Under what circumstances would the assumption (that an AS should always advertise a route to the source address of packets it transmits) not be a good one?
Of course this could be turned around and the capability made to deny or log packets with a source address that you are not advertising a route to.
Thoughts?
Eric
Eric Oosting eric@netrail.net office:404.739.4385 Sr. Network Engineer Network Eng and Operations NetRail, Inc
On 23 Jun 2001, Paul Vixie wrote:
... but I do not blame their IP stack for this like Mr Gibson does though.
Same here.
... From spoofed sources because ISPs do not source address filter? Gah.
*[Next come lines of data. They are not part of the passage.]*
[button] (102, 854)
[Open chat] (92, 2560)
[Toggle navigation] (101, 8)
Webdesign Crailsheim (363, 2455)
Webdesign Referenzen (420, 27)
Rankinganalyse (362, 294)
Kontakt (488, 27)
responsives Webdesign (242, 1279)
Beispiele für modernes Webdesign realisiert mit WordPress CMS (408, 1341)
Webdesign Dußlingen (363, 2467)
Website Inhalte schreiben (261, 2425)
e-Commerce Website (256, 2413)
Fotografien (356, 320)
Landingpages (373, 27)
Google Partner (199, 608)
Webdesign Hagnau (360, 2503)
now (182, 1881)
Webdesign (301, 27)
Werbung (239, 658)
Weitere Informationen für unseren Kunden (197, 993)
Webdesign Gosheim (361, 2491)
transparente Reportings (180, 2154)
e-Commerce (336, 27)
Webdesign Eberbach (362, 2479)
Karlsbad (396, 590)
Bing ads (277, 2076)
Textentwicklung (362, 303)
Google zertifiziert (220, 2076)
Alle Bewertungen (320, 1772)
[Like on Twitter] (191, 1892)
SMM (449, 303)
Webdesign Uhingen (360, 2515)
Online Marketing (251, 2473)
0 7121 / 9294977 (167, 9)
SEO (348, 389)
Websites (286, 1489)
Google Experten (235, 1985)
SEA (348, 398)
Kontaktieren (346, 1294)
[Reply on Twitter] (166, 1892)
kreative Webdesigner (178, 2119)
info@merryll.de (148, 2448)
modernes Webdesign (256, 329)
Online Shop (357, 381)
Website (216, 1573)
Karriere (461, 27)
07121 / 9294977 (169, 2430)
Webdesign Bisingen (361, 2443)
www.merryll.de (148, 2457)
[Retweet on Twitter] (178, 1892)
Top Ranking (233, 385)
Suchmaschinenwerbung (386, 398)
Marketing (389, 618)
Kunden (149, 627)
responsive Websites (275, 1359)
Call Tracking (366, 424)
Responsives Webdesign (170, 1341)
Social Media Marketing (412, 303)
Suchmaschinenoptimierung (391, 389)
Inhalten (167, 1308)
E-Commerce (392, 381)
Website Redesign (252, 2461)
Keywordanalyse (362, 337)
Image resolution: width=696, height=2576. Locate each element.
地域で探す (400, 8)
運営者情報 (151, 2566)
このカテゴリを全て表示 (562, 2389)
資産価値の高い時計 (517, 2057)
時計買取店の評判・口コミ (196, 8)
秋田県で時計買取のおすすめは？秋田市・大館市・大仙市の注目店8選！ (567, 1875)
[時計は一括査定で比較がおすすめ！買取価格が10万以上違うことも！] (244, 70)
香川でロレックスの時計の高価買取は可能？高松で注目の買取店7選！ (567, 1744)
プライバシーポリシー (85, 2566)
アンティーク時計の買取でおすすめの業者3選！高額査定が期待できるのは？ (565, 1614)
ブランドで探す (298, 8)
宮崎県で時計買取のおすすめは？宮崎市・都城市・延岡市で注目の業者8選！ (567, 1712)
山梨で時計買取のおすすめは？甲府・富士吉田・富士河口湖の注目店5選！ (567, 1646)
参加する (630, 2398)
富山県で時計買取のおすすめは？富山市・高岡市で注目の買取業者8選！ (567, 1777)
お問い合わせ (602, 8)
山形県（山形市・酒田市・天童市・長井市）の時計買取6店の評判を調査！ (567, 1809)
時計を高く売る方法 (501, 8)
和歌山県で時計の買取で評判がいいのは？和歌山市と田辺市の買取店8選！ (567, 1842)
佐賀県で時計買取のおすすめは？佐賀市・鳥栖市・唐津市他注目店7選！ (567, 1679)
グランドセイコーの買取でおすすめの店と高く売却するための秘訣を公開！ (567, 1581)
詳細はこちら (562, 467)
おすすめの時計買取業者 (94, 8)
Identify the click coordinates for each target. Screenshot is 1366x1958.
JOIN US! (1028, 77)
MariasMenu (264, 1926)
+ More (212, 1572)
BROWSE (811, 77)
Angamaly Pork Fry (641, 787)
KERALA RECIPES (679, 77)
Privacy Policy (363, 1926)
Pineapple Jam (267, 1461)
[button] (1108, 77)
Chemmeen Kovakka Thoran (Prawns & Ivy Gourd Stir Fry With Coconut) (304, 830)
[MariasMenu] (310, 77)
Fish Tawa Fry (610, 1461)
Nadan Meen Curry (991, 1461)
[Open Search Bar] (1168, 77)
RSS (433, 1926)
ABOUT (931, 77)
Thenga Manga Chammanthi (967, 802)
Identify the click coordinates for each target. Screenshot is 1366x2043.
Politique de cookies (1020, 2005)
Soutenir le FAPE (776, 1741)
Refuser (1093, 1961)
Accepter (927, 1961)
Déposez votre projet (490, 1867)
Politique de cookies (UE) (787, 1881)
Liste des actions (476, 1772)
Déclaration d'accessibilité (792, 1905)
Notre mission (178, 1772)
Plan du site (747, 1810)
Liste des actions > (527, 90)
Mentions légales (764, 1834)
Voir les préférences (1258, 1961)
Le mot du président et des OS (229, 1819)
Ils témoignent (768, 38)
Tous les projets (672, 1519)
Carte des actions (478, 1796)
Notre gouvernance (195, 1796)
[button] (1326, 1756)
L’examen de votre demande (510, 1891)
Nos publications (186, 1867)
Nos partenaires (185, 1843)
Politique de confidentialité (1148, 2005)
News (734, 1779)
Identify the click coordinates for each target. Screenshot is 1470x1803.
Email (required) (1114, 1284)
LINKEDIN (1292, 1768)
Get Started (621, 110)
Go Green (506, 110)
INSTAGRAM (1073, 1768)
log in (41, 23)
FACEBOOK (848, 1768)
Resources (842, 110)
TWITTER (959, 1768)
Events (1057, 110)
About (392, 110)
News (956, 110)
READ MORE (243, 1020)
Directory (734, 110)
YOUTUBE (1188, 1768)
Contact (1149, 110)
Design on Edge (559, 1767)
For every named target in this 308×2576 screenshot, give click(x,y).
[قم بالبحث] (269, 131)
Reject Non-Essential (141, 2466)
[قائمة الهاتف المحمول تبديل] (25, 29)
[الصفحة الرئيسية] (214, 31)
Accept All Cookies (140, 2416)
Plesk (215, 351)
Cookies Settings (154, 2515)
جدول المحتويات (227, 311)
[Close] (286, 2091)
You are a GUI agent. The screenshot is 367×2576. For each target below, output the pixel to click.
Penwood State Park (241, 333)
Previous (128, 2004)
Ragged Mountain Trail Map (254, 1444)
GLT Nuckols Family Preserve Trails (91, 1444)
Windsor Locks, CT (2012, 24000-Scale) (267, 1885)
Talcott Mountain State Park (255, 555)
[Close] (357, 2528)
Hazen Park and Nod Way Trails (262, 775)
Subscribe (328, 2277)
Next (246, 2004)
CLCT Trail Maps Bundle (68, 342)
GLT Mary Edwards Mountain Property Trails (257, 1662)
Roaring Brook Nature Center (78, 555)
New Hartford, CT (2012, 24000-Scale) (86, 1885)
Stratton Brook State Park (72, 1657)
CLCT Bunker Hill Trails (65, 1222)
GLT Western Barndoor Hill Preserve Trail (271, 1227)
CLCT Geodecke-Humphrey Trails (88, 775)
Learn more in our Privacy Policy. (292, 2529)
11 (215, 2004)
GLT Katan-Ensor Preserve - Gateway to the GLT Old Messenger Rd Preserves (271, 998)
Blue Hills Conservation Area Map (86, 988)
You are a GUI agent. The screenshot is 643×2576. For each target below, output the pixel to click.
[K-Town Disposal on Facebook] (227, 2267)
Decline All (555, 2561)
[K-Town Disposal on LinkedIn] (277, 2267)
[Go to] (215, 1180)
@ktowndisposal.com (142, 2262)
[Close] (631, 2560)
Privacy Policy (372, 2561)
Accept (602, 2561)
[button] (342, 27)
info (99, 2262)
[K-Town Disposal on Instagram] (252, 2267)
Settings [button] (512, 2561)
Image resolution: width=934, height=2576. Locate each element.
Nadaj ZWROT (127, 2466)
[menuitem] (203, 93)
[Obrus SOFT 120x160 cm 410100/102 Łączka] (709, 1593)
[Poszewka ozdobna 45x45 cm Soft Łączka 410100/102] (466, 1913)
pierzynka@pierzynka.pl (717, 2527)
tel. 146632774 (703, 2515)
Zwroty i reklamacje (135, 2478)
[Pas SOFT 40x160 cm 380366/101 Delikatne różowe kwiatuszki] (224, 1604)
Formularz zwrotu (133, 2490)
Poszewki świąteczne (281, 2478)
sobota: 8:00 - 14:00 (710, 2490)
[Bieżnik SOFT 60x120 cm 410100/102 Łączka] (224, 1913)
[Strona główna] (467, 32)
Basically untraceable.
This is the problem.
What should we do?
Recommendation: upgrade your peering requirements to include language like:
Each peer agrees to emit only IP packets with accurate source addresses, to require their customers to do likewise, and to extend this requirement to all other peers by $DATE.
Where DATE = (now() + '6 months') or some other negotiated value.
I've been saying this since 1993. Is anybody ready to believe me yet? We solve this, or our industry stops growing because we're spending too much time dealing with this problem and new customers see diminished returns.